Plugins I actually use Link to heading
From my lazy-lock.json, the plugins I interact with daily:
| Plugin | Purpose |
|---|---|
| telescope.nvim | Fuzzy finding everything |
| gitsigns.nvim | Git status in the gutter |
| flash.nvim | Quick navigation |
| which-key.nvim | Keybinding hints |
| trouble.nvim | Better diagnostics list |
| grug-far.nvim | Search and replace |
| venv-selector.nvim | Python virtualenv switching |
LazyVim bundles many more, but these are the ones I consciously use.

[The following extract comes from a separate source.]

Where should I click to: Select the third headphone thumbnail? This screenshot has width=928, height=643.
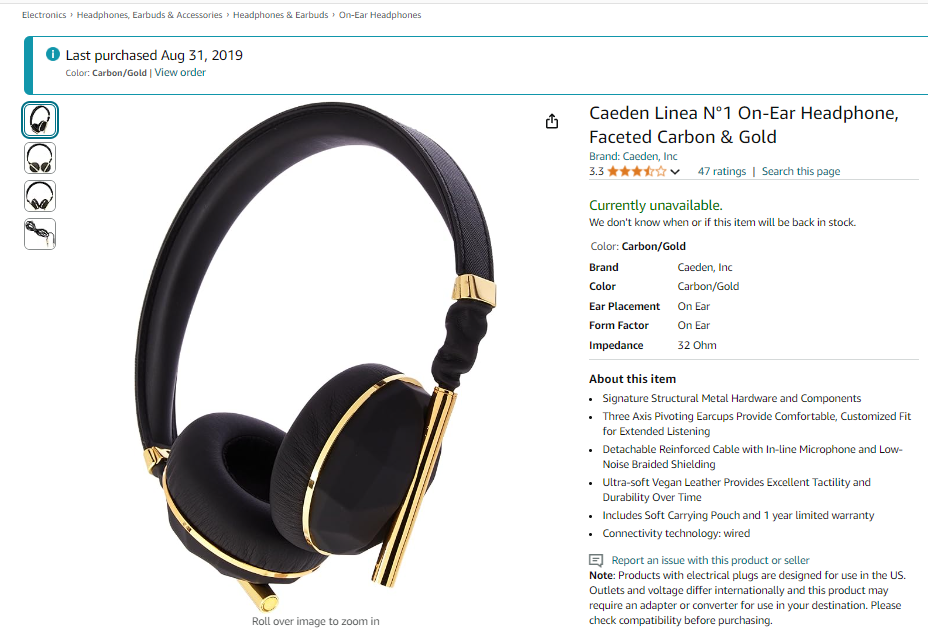[40, 196]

Debugging startup time Link to heading
If Neovim feels slow, profile it:
nvim --startuptime startup.log
cat startup.log | sort -k2 -n | tail -20
My startup is ~150ms. If yours is slow, check for:
- Plugins not lazy-loaded (should use
event = "VeryLazy"or similar) - Heavy LSP servers starting immediately
- Treesitter parsers compiling on startup
Test with a clean config to isolate issues:
nvim --clean
Neovim vs VS Code Link to heading
I’ve used both extensively. My take:
Neovim works for me because:
- I live in the terminal anyway
- ~50MB RAM vs VS Code’s 2GB+
- The modal editing model clicked for me
- I enjoy tinkering with configs
I’d still recommend VS Code if:
- You want things to just work
- You pair programme (Live Share is excellent)
- You prefer GUI interactions
- You’re learning a new language and want rich tooling immediately
Config Link to heading
My full config is in my dotfiles. The interesting bits are in lua/plugins/lsp.lua for the ty + ruff setup.